DENVER – Colorado Democrats are trying to send a message to Donald Trump and any future presidential or vice presidential candidates: show us your tax returns or you won’t be on Colorado’s ballot.
House Bill 1328 passed the House Friday on a partisan vote – just as it did when it passed the House Finance Committee on Monday. It now heads to the Republican-controlled Senate, where it faces an uphill battle.
In the event the bill does make it through the Senate, which is unlikely, and signed by Gov.
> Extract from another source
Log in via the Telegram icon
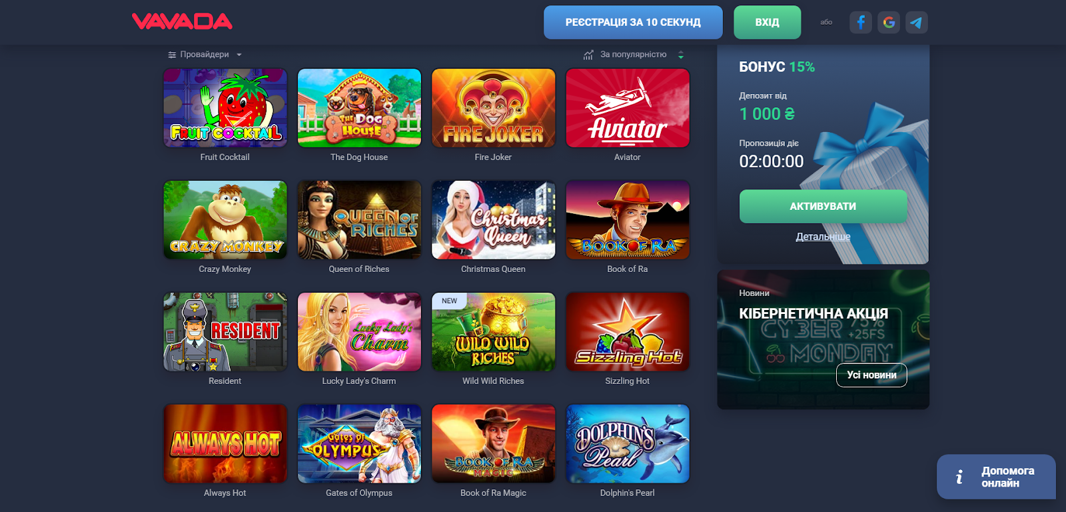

Hickenlooper, all U.S. presidential and vice presidential candidates would have to release their last five years of federal tax returns 90 days before the General Election.
The Colorado Secretary of State’s Office would have to post the returns on its website within seven days of receiving the filings.
If any candidate fails to release their tax returns, both they and their running mate would be disqualified from being on the official ballot.
The bill also modifies code for electors by requiring them to vote for a candidate whose name was on the ballot and complied with the tax return requirement.
Though Trump is technically not lawfully required to reveal his tax returns, his failure to do so breaks with decades of tradition of candidates releasing theirs to show the public how much they earn and what their tax rates are.
Trump and his camp have long maintained that he would release his returns once a supposed audit was finished, but IRS officials have said that audits do not bar people from releasing their returns.
More than half of Americans said in a recent poll they believed Trump should be forced to release his returns, and Colorado is one of among at least 24 states that have introduced similar legislation, though some legal experts are dubious about the bills' legality.
Thousands of people rallied at Denver’s Civic Center Park last Saturday demanding Trump release his tax returns in a Tax Day march.